**Task directions**
Copy out the items from the line with "Click Asexual moon cat shirt thumbnail" to the line with "Action: coord(1212,26)", both of those lines included, without the pictures.
⁂
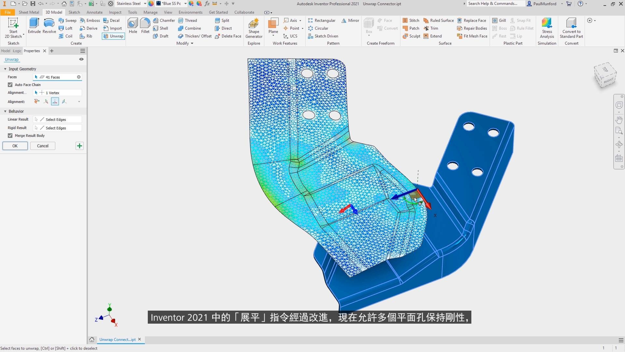Toggle Unwrap preview eye icon
Viewport: 625px width, 352px height.
pyautogui.click(x=81, y=59)
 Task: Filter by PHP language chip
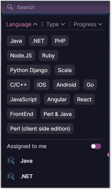click(x=60, y=41)
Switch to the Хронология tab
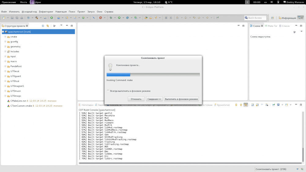Image resolution: width=306 pixels, height=172 pixels. click(223, 105)
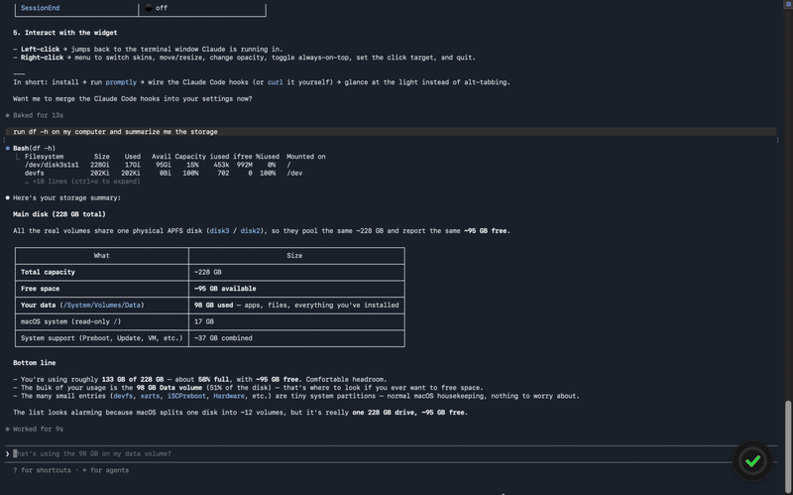Open the promptly link
This screenshot has height=495, width=793.
point(121,82)
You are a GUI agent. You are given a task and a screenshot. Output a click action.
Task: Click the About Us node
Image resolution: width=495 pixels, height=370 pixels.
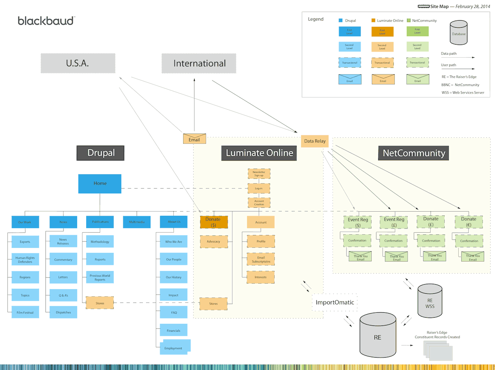[x=174, y=222]
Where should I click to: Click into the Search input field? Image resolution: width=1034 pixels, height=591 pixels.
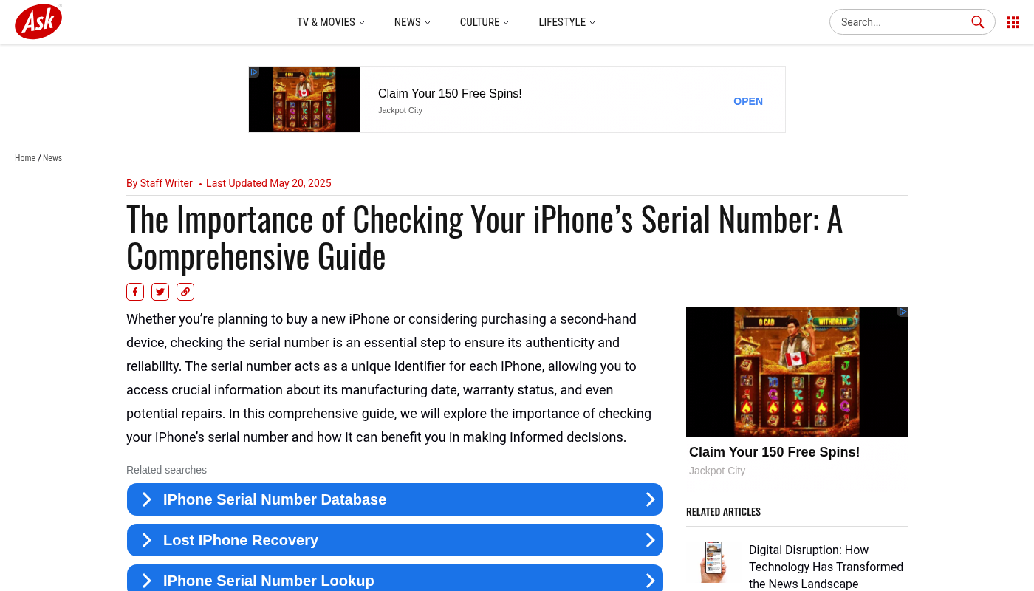click(x=903, y=22)
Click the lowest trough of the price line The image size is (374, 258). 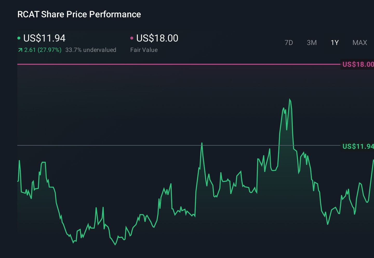coord(115,244)
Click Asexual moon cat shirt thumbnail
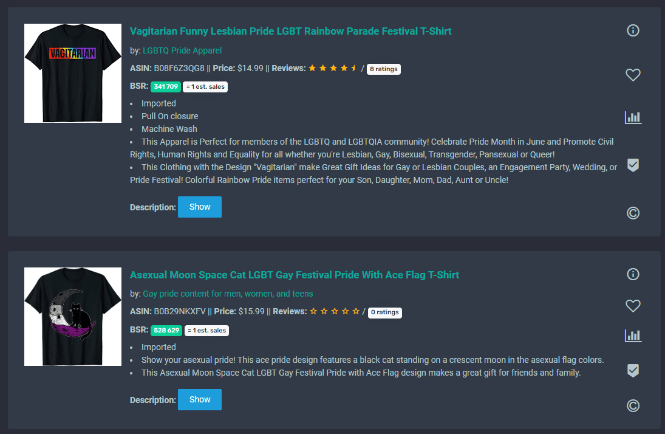This screenshot has height=434, width=665. click(73, 317)
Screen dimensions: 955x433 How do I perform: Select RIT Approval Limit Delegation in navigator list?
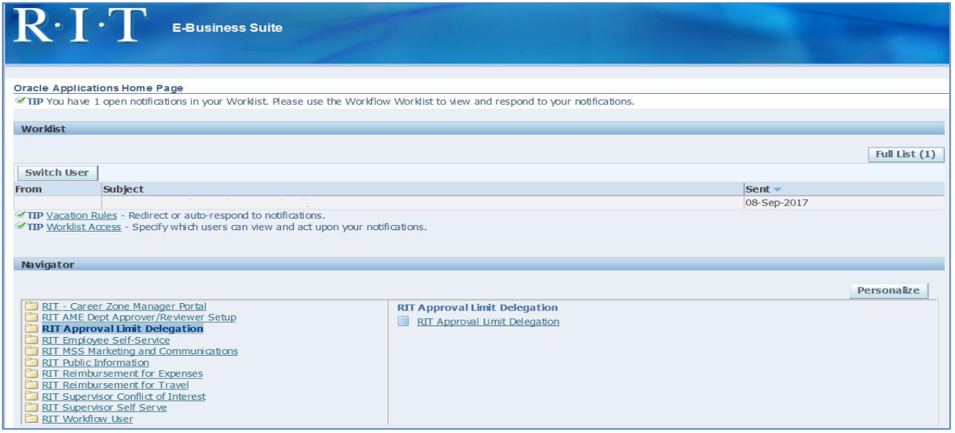(123, 328)
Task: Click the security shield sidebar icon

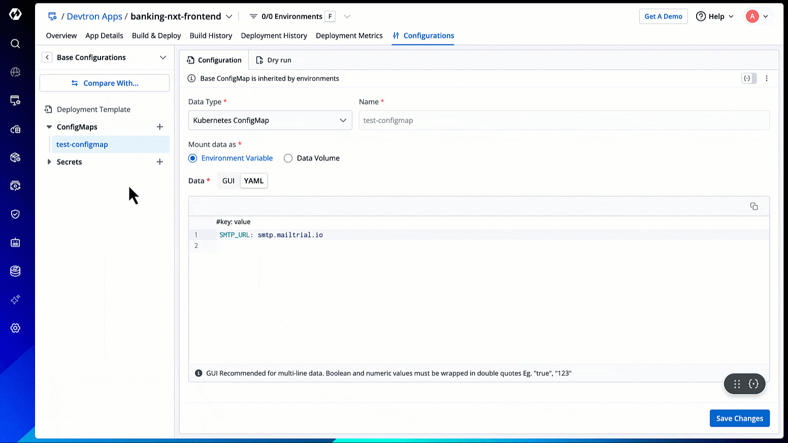Action: 15,214
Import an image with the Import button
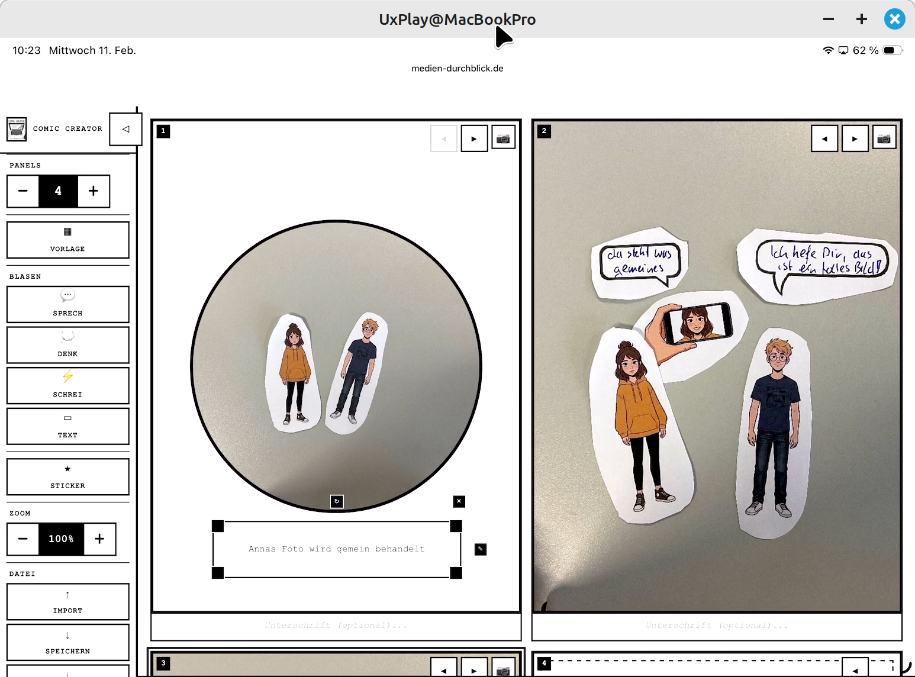The height and width of the screenshot is (677, 915). click(x=67, y=601)
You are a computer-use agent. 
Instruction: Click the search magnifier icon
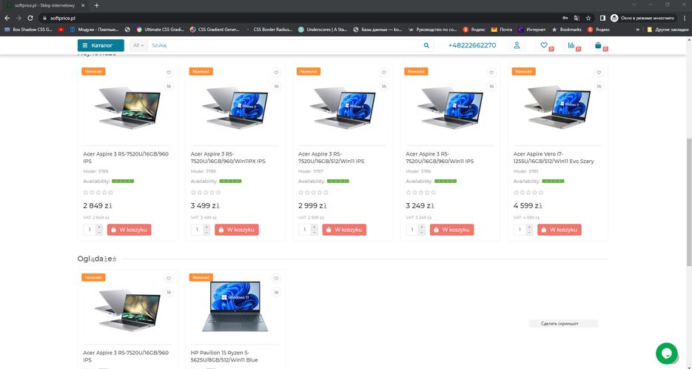426,45
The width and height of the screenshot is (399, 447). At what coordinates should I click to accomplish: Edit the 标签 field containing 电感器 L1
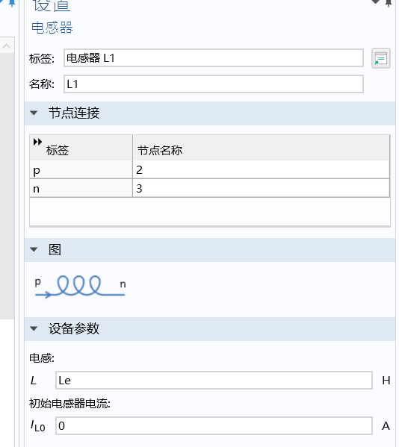click(x=214, y=58)
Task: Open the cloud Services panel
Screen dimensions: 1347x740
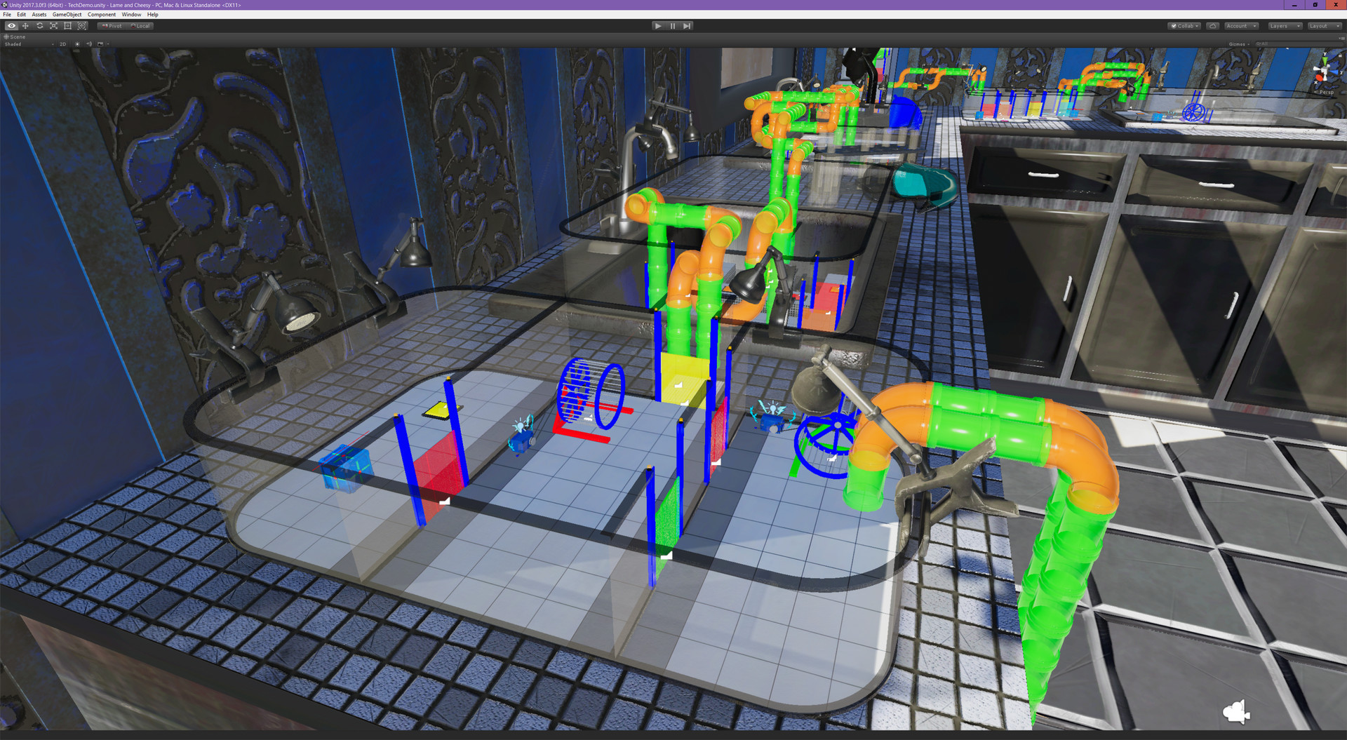Action: coord(1212,26)
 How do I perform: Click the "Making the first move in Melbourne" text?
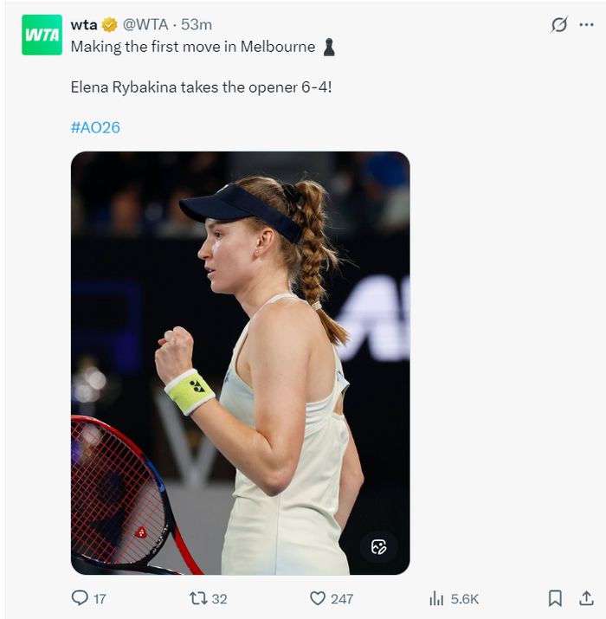(x=192, y=47)
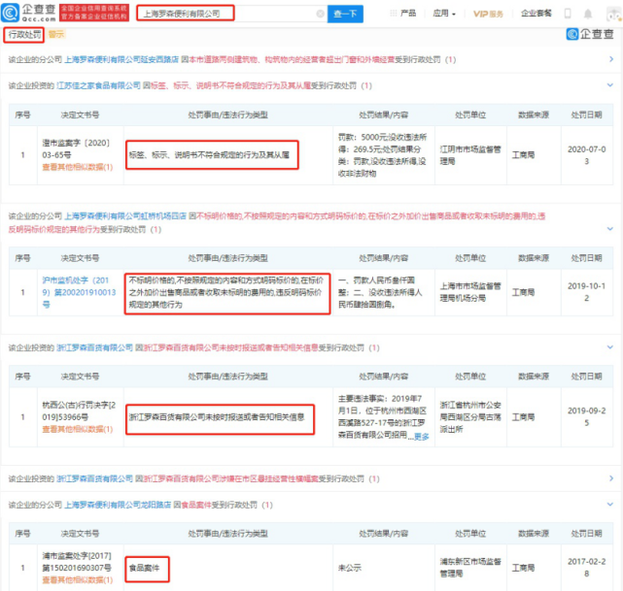Open the VIP服务 menu item
This screenshot has width=623, height=591.
point(498,14)
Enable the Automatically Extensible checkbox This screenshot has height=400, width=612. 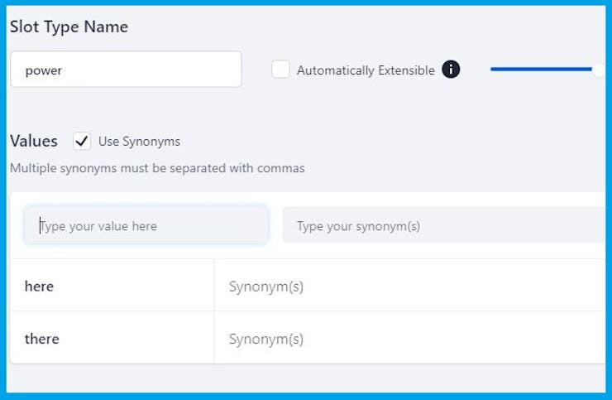tap(281, 70)
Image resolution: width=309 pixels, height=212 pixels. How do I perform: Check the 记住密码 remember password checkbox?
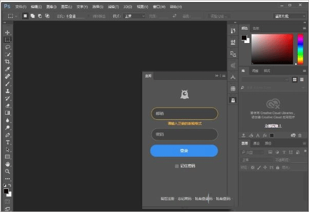tap(177, 166)
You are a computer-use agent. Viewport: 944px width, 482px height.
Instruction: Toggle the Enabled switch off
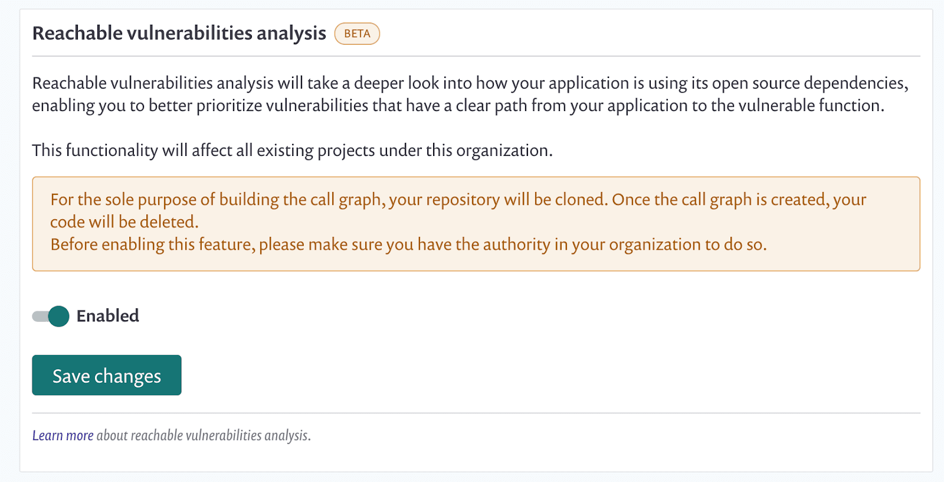[51, 316]
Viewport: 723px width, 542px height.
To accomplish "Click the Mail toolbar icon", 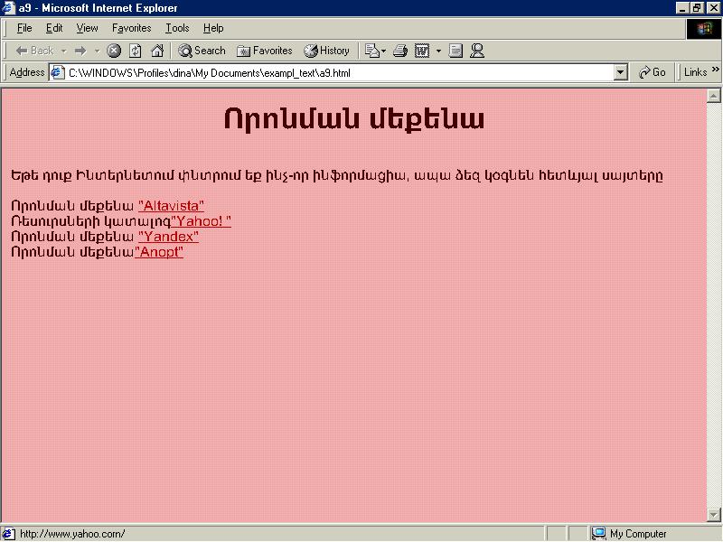I will coord(372,51).
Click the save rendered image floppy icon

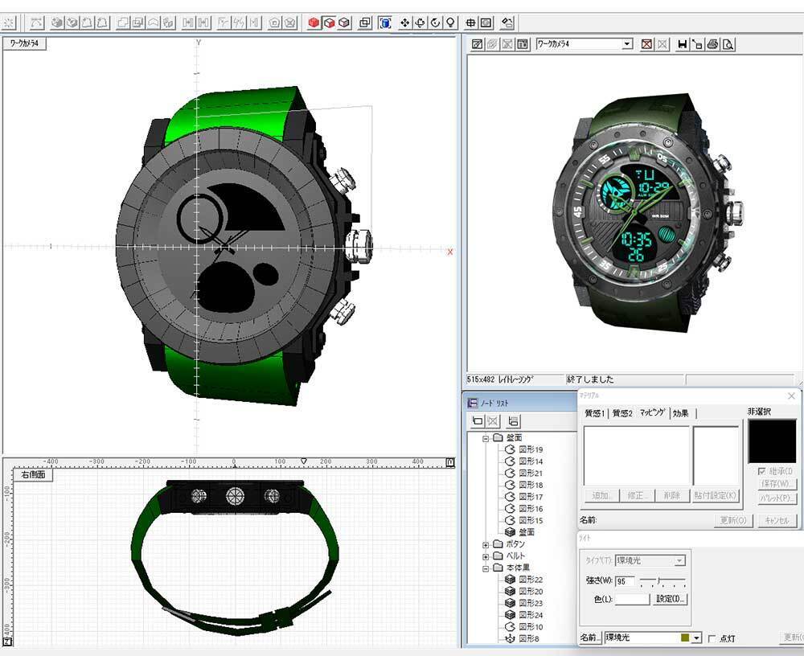tap(683, 44)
⁂
**Answer to this exercise**
Click Asexual moon cat shirt thumbnail
This screenshot has height=434, width=665. click(73, 317)
Screen dimensions: 955x433 How do I perform: Select RIT Approval Limit Delegation in navigator list?
(123, 328)
Task: Click the security shield sidebar icon

Action: 15,214
Import an image with the Import button
The height and width of the screenshot is (677, 915). click(x=67, y=601)
You are a computer-use agent. 
Instruction: Click the search magnifier icon
426,45
The width and height of the screenshot is (399, 447). At what coordinates should I click to accomplish: Edit the 标签 field containing 电感器 L1
click(x=214, y=58)
Task: Open the cloud Services panel
Screen dimensions: 1347x740
Action: coord(1212,26)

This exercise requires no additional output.